WORK INSTRUCTION -> Provide an exact repetition of every entry, with no word altered.

DATASET EXTRACT Block Start

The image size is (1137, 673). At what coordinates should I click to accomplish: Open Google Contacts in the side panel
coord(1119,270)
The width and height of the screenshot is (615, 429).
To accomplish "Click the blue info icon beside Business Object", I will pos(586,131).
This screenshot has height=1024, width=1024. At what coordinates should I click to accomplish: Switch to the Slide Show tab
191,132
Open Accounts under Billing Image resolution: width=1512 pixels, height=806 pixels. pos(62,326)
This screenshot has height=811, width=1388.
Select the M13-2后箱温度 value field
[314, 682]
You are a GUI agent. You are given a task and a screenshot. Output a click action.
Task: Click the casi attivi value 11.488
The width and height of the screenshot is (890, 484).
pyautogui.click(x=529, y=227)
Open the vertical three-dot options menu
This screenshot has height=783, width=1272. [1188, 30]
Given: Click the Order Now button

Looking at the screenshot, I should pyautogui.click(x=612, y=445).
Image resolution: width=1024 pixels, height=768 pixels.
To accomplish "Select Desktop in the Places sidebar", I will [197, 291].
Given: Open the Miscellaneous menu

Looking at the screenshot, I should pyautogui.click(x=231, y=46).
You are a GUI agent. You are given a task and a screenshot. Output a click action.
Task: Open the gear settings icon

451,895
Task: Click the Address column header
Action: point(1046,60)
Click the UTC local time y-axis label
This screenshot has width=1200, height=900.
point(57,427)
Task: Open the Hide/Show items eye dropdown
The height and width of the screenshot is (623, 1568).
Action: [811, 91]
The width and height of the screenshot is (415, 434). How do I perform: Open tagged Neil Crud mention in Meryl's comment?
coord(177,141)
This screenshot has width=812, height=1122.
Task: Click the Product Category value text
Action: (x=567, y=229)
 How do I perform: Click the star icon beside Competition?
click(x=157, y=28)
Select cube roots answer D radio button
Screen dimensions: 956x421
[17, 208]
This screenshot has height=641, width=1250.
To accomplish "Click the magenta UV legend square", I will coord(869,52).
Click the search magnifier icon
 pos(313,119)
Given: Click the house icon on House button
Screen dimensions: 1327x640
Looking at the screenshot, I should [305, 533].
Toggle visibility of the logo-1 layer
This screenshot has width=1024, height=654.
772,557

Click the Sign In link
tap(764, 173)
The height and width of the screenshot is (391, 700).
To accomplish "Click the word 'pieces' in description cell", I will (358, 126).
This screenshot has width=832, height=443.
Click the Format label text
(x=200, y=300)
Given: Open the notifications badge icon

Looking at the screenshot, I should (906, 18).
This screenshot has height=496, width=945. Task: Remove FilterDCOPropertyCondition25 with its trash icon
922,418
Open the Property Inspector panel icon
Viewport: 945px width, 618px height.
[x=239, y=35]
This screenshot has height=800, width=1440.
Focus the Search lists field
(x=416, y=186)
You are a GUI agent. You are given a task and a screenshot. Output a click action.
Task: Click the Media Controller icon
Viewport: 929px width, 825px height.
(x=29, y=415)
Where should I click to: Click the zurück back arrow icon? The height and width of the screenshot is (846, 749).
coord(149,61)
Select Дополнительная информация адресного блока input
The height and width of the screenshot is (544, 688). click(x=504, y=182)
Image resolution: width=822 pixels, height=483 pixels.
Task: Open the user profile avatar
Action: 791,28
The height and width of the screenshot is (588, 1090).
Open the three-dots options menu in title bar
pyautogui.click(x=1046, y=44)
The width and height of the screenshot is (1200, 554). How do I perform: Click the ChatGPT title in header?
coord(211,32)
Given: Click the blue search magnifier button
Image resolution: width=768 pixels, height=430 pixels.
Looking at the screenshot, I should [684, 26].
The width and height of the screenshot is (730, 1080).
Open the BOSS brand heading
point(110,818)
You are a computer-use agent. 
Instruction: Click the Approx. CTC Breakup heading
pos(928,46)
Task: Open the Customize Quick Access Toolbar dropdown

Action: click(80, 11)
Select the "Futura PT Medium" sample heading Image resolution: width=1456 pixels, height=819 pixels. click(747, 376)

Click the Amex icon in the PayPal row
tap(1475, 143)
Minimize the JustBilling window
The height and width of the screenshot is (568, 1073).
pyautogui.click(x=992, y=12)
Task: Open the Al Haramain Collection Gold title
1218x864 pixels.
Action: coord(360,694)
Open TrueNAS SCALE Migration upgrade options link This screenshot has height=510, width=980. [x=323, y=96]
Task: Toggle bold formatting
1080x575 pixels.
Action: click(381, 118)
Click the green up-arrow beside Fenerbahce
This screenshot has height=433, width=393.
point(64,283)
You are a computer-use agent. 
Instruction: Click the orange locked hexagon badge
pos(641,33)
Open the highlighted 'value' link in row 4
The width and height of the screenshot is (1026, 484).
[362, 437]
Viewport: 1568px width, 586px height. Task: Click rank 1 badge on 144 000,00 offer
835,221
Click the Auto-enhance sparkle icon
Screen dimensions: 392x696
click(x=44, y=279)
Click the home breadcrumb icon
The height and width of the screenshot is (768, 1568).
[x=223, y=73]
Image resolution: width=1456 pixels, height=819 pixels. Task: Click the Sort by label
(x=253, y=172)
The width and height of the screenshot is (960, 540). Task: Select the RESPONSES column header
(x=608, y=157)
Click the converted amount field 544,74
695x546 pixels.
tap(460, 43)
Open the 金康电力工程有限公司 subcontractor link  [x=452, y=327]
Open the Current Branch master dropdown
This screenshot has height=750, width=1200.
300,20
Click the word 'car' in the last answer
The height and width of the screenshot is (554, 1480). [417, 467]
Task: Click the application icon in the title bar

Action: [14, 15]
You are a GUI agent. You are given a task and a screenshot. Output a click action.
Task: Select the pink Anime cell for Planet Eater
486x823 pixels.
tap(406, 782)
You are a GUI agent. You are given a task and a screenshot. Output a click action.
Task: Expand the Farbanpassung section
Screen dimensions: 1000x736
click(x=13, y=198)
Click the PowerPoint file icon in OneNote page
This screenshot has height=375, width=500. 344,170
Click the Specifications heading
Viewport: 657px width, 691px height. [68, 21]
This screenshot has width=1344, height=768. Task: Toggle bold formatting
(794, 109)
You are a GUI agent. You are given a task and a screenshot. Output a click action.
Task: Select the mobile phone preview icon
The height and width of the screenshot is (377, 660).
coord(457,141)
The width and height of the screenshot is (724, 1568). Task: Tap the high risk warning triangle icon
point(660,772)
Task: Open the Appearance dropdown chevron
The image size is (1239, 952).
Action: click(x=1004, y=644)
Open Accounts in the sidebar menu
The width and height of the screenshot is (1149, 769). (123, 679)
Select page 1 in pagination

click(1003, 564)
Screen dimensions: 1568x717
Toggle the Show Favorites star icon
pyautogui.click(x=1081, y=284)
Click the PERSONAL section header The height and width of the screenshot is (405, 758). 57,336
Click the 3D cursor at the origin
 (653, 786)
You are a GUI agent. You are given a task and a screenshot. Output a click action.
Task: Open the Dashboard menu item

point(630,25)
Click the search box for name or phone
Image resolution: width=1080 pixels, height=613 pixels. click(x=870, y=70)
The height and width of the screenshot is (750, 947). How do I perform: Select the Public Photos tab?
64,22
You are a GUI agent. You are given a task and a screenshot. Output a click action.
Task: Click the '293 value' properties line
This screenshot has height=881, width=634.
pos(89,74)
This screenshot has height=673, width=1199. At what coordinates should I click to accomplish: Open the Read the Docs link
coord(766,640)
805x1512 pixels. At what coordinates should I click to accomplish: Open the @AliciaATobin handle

DATASET EXTRACT Block End

ANSWER BELOW ->
The image size is (1137, 673). At what coordinates should I click to accomplish: Open Google Contacts in the side panel
coord(1119,270)
The width and height of the screenshot is (615, 429).
To accomplish "Click the blue info icon beside Business Object", I will pos(586,131).
This screenshot has height=1024, width=1024. At what coordinates should I click to accomplish: Switch to the Slide Show tab
191,132
Open Accounts under Billing Image resolution: width=1512 pixels, height=806 pixels. pos(62,326)
This screenshot has height=811, width=1388.
Select the M13-2后箱温度 value field
[314, 682]
You are a GUI agent. You are given a task and a screenshot. Output a click action.
Task: Click the casi attivi value 11.488
The width and height of the screenshot is (890, 484).
pyautogui.click(x=529, y=227)
Open the vertical three-dot options menu
This screenshot has height=783, width=1272. [1188, 30]
Given: Click the Order Now button

Looking at the screenshot, I should pyautogui.click(x=612, y=445).
Image resolution: width=1024 pixels, height=768 pixels.
To accomplish "Select Desktop in the Places sidebar", I will [197, 291].
Given: Open the Miscellaneous menu

Looking at the screenshot, I should pyautogui.click(x=231, y=46).
You are a GUI agent. You are given a task and a screenshot. Output a click action.
Task: Open the gear settings icon

451,895
Task: Click the Address column header
Action: point(1046,60)
Click the UTC local time y-axis label
This screenshot has width=1200, height=900.
point(57,427)
Task: Open the Hide/Show items eye dropdown
The height and width of the screenshot is (623, 1568).
Action: [811, 91]
The width and height of the screenshot is (415, 434). How do I perform: Open tagged Neil Crud mention in Meryl's comment?
coord(177,141)
This screenshot has width=812, height=1122.
Task: Click the Product Category value text
Action: (x=567, y=229)
 How do I perform: Click the star icon beside Competition?
click(x=157, y=28)
Select cube roots answer D radio button
Screen dimensions: 956x421
[17, 208]
This screenshot has height=641, width=1250.
To accomplish "Click the magenta UV legend square", I will coord(869,52).
Click the search magnifier icon
 pos(313,119)
Given: Click the house icon on House button
Screen dimensions: 1327x640
Looking at the screenshot, I should [305, 533].
Toggle visibility of the logo-1 layer
This screenshot has width=1024, height=654.
772,557

Click the Sign In link
tap(764, 173)
The height and width of the screenshot is (391, 700).
To accomplish "Click the word 'pieces' in description cell", I will (358, 126).
This screenshot has width=832, height=443.
Click the Format label text
(x=200, y=300)
Given: Open the notifications badge icon

Looking at the screenshot, I should (906, 18).
This screenshot has height=496, width=945. Task: Remove FilterDCOPropertyCondition25 with its trash icon
922,418
Open the Property Inspector panel icon
Viewport: 945px width, 618px height.
[x=239, y=35]
This screenshot has height=800, width=1440.
Focus the Search lists field
(x=416, y=186)
You are a GUI agent. You are given a task and a screenshot. Output a click action.
Task: Click the Media Controller icon
Viewport: 929px width, 825px height.
(x=29, y=415)
Where should I click to: Click the zurück back arrow icon? The height and width of the screenshot is (846, 749).
coord(149,61)
Select Дополнительная информация адресного блока input
The height and width of the screenshot is (544, 688). click(x=504, y=182)
Image resolution: width=822 pixels, height=483 pixels.
Task: Open the user profile avatar
Action: 791,28
The height and width of the screenshot is (588, 1090).
Open the three-dots options menu in title bar
pyautogui.click(x=1046, y=44)
The width and height of the screenshot is (1200, 554). How do I perform: Click the ChatGPT title in header?
coord(211,32)
Given: Click the blue search magnifier button
Image resolution: width=768 pixels, height=430 pixels.
Looking at the screenshot, I should [684, 26].
The width and height of the screenshot is (730, 1080).
Open the BOSS brand heading
point(110,818)
You are a computer-use agent. 
Instruction: Click the Approx. CTC Breakup heading
pos(928,46)
Task: Open the Customize Quick Access Toolbar dropdown

Action: click(80, 11)
Select the "Futura PT Medium" sample heading Image resolution: width=1456 pixels, height=819 pixels. click(747, 376)

Click the Amex icon in the PayPal row
tap(1475, 143)
Minimize the JustBilling window
The height and width of the screenshot is (568, 1073).
pyautogui.click(x=992, y=12)
Task: Open the Al Haramain Collection Gold title
1218x864 pixels.
Action: coord(360,694)
Open TrueNAS SCALE Migration upgrade options link This screenshot has height=510, width=980. [x=323, y=96]
Task: Toggle bold formatting
1080x575 pixels.
Action: click(381, 118)
Click the green up-arrow beside Fenerbahce
This screenshot has height=433, width=393.
point(64,283)
You are a computer-use agent. 
Instruction: Click the orange locked hexagon badge
pos(641,33)
Open the highlighted 'value' link in row 4
The width and height of the screenshot is (1026, 484).
[362, 437]
Viewport: 1568px width, 586px height. Task: Click rank 1 badge on 144 000,00 offer
835,221
Click the Auto-enhance sparkle icon
Screen dimensions: 392x696
click(x=44, y=279)
Click the home breadcrumb icon
The height and width of the screenshot is (768, 1568).
[x=223, y=73]
Image resolution: width=1456 pixels, height=819 pixels. Task: Click the Sort by label
(x=253, y=172)
The width and height of the screenshot is (960, 540). Task: Select the RESPONSES column header
(x=608, y=157)
Click the converted amount field 544,74
695x546 pixels.
tap(460, 43)
Open the 金康电力工程有限公司 subcontractor link  [x=452, y=327]
Open the Current Branch master dropdown
This screenshot has height=750, width=1200.
300,20
Click the word 'car' in the last answer
The height and width of the screenshot is (554, 1480). [417, 467]
Task: Click the application icon in the title bar

Action: [14, 15]
You are a GUI agent. You are given a task and a screenshot. Output a click action.
Task: Select the pink Anime cell for Planet Eater
486x823 pixels.
tap(406, 782)
You are a GUI agent. You are given a task and a screenshot. Output a click action.
Task: Expand the Farbanpassung section
Screen dimensions: 1000x736
click(x=13, y=198)
Click the PowerPoint file icon in OneNote page
This screenshot has height=375, width=500. 344,170
Click the Specifications heading
Viewport: 657px width, 691px height. [68, 21]
This screenshot has width=1344, height=768. Task: Toggle bold formatting
(794, 109)
You are a GUI agent. You are given a task and a screenshot. Output a click action.
Task: Select the mobile phone preview icon
The height and width of the screenshot is (377, 660).
coord(457,141)
The width and height of the screenshot is (724, 1568). Task: Tap the high risk warning triangle icon
point(660,772)
Task: Open the Appearance dropdown chevron
The image size is (1239, 952).
Action: click(x=1004, y=644)
Open Accounts in the sidebar menu
The width and height of the screenshot is (1149, 769). (123, 679)
Select page 1 in pagination

click(1003, 564)
Screen dimensions: 1568x717
Toggle the Show Favorites star icon
pyautogui.click(x=1081, y=284)
Click the PERSONAL section header The height and width of the screenshot is (405, 758). 57,336
Click the 3D cursor at the origin
 (653, 786)
You are a GUI agent. You are given a task and a screenshot. Output a click action.
Task: Open the Dashboard menu item

point(630,25)
Click the search box for name or phone
Image resolution: width=1080 pixels, height=613 pixels. click(x=870, y=70)
The height and width of the screenshot is (750, 947). How do I perform: Select the Public Photos tab?
64,22
You are a GUI agent. You are given a task and a screenshot. Output a click action.
Task: Click the '293 value' properties line
This screenshot has height=881, width=634.
pos(89,74)
This screenshot has height=673, width=1199. At what coordinates should I click to accomplish: Open the Read the Docs link
coord(766,640)
805x1512 pixels. At what coordinates should I click to accomplish: Open the @AliciaATobin handle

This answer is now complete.